Since that time, Bigelow and its expandable technology systems have waited for the opportunity to provide human-based expandable habitat platforms in Low Earth Orbit (LEO) via the first commercial space stations placed into LEO.
Per the announcement, the focus was on the potential to launch a B330 expandable module to the International Space Station.
During the press conference, Mr. Bigelow noted enthusiastically that one of these modules would account for approximately 30% of the current internal volume of the ISS.
Moreover, Mr. Bigelow stated B330 modules would provide more work space for NASA and potential commercial partners wishing to lease portions of the facility.
Moreover, the press conference also talked about the use of commercial transportation companies – specifically SpaceX (whose Dragon2 capsule featured in the press conference), Boeing, Sierra Nevada, and Blue Origin – to ferry crew to the space stations as well as perform resupply missions to them.
The latest announcement plays into all the aforementioned ambitions but moves the game into Low Lunar Orbit.
The timeline is still ambitious, with the claim the launch would result in the habitat being in place around the Moon by the end of 2022.
The launch would involve ULA’s new Vulcan rocket riding uphill in her 562 configuration, a vehicle ULA claims is the only commercial launch vehicle in development today with sufficient performance and a large enough payload fairing to carry the habitat.
The all-American Vulcan is expected to be ULA’s workhorse in the 2020s as Atlas V closes in on retirement due in part to somewhat unfair political pressure relating to her “foreign” engines.
However, the launch would need to be in 2021 – or the very start of 2022 – based on the proposed timeline due to the requirement to outfit the module in Low Earth Orbit.
Once released into LEO, the module would deploy its radiators and solar arrays, allowing for thermal conditioning and power to be supplied to the vehicle.
Providing everything checks out as planned, the module would then expand, via the “deployment of soft goods”.
Overviews show this module would spend up to a year in LEO on a “space trial”, being supplied by commercial crew vehicles – with the overview again depicting SpaceX Dragon 2 vehicles visiting the module.

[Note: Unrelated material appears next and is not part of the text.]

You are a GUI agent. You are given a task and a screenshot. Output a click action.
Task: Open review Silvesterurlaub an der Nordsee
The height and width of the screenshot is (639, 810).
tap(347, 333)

This is likely notional as SpaceX is yet to confirm an official association with this latest Bigelow plan.
The overview calls for crews to rotate every three or four months during the LEO space trial, storing supplies and outfitting the module ahead of its trip to its final destination.

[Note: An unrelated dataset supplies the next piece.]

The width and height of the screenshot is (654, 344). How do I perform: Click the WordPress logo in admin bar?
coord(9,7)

That journey will involve two Vulcan rockets launching one of the stars of ULA’s future exploration goals, the ACES (Advanced Cryogenic Evolved Stages), into LEO, with the second refueling the first.
The fully tanked ACES will then mate with the B330, on the opposite side of the docking port used by the crew vehicles, before firing up its engines and transporting the module to Low Lunar Orbit.

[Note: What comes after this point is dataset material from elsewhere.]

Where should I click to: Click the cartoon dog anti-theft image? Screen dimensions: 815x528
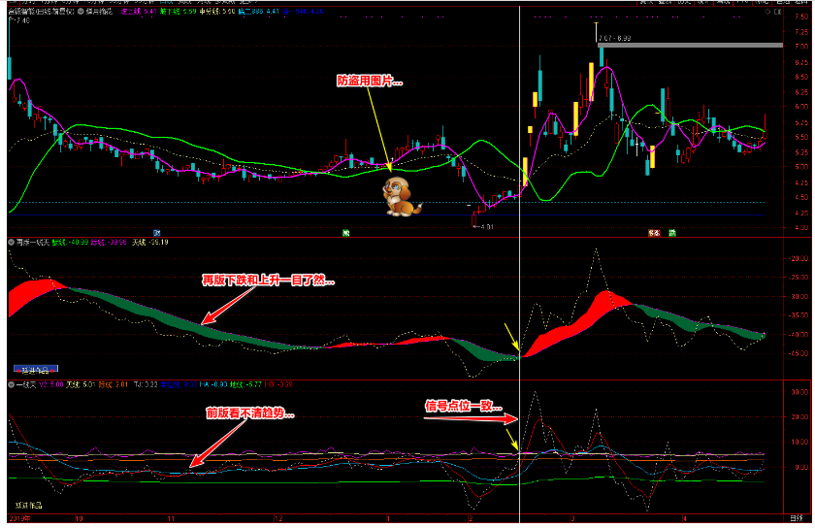(400, 195)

Once in orbit, it would be visited by crew vehicles – depicted as Orion in the overview.
Such a plan plays heavily into both NASA and ULA ambitions, NASA’s being its ongoing development of a Deep Space Gateway (DSG) near the Moon and ULA’s CISLunar plans.
Mr. Bigelow has previously stated that “As a result of improvements in affordability and access to space, new industries are now becoming possible, and will eventually enable lunar enterprises in the 2021-2031 timeframe.”
This included some modules that are even larger than the B330, along with modules that could be placed on the surface of the Moon and Mars.
Initial comments surrounding the ULA and Bigelow association came before NASA was redirected towards a presence in Lunar orbit. NASA has since set its goals firmly on the Moon as a stepping stone to Mars and the commercial sector has taken note.
“We are excited to work with ULA on this lunar depot project,” Mr. Bigelow noted. “Our lunar depot plan is a strong complement to other plans intended to eventually put people on Mars. It will provide NASA and America with an exciting and financially practical success opportunity that can be accomplished in the short term.
“This lunar depot could be deployed easily by 2022 to support the nation’s re-energized plans for returning to the Moon.
“(It would) provide anchorage for significant lunar business development in addition to offering NASA and other governments the Moon as a new exciting location to conduct long-term exploration and astronaut training.”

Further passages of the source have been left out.